▸ **Directions for this task**
Leaving out the images, return the data below exactly as it is written.

**** Exercise input ****

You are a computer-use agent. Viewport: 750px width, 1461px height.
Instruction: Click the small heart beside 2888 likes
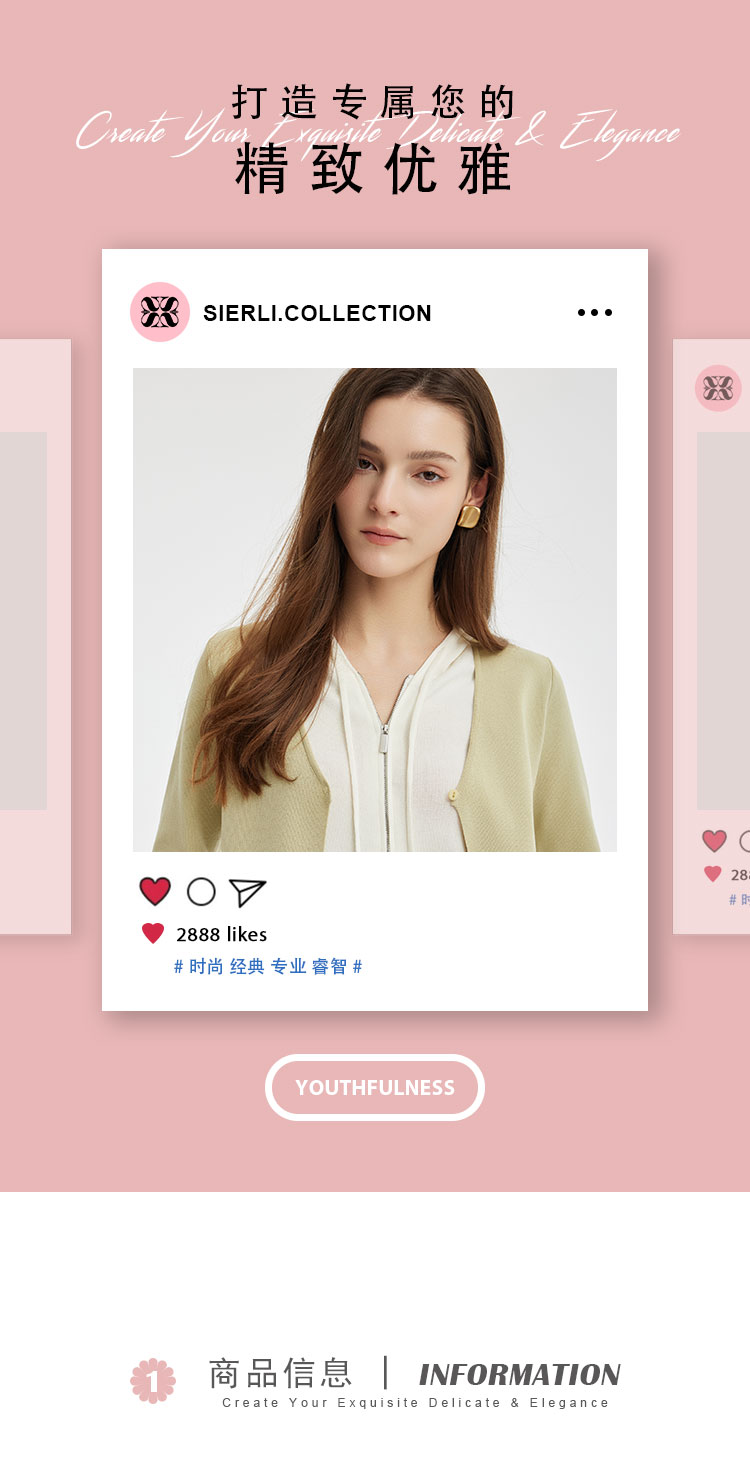click(x=153, y=933)
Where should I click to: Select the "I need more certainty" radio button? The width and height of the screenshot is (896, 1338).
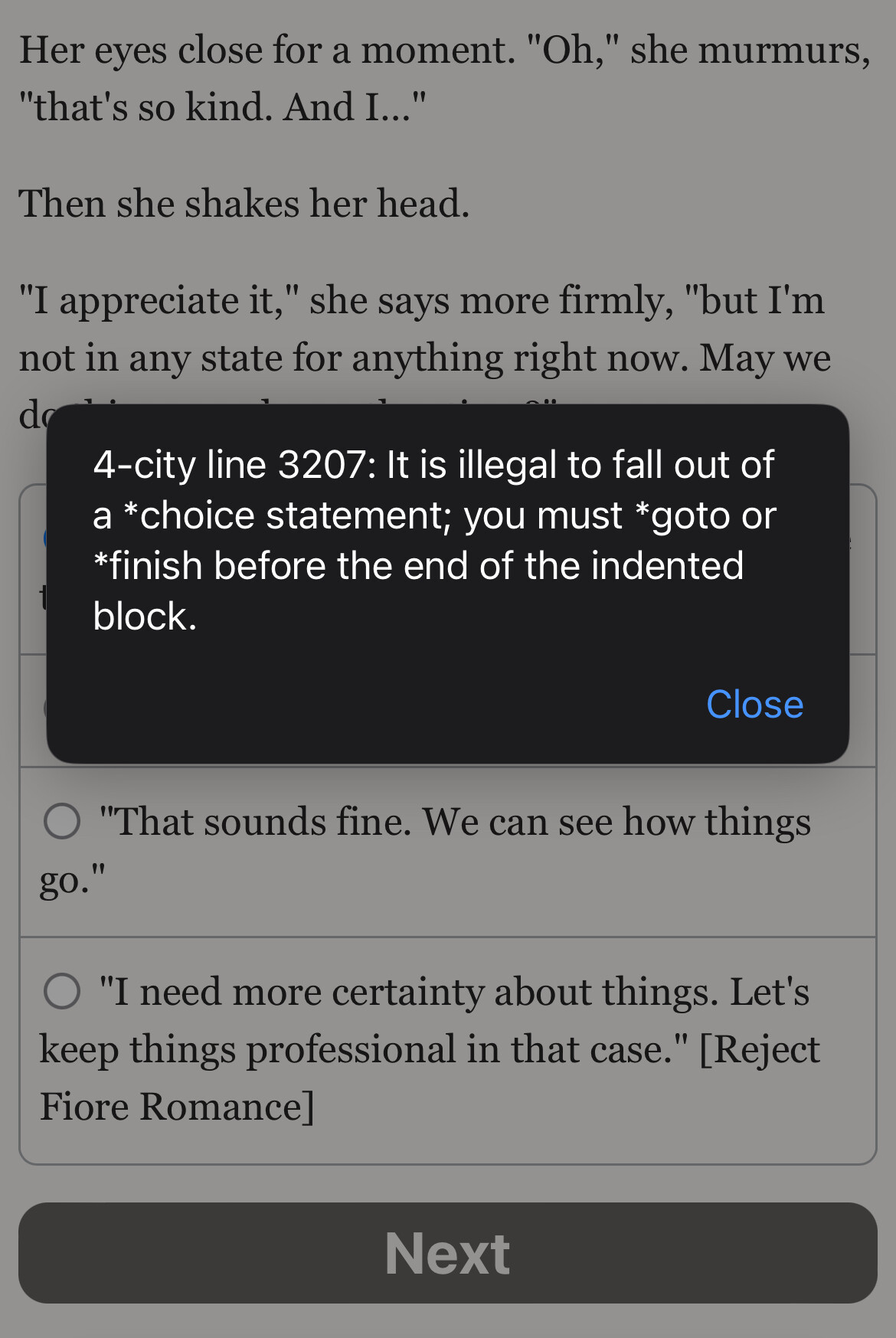(62, 991)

****

▸ **Response to the task**
You are a computer-use agent. Viewport: 750px width, 1461px height.
Instruction: Click the small heart beside 2888 likes
click(x=153, y=933)
Where should I click to: Select the "I need more certainty" radio button? The width and height of the screenshot is (896, 1338).
(62, 991)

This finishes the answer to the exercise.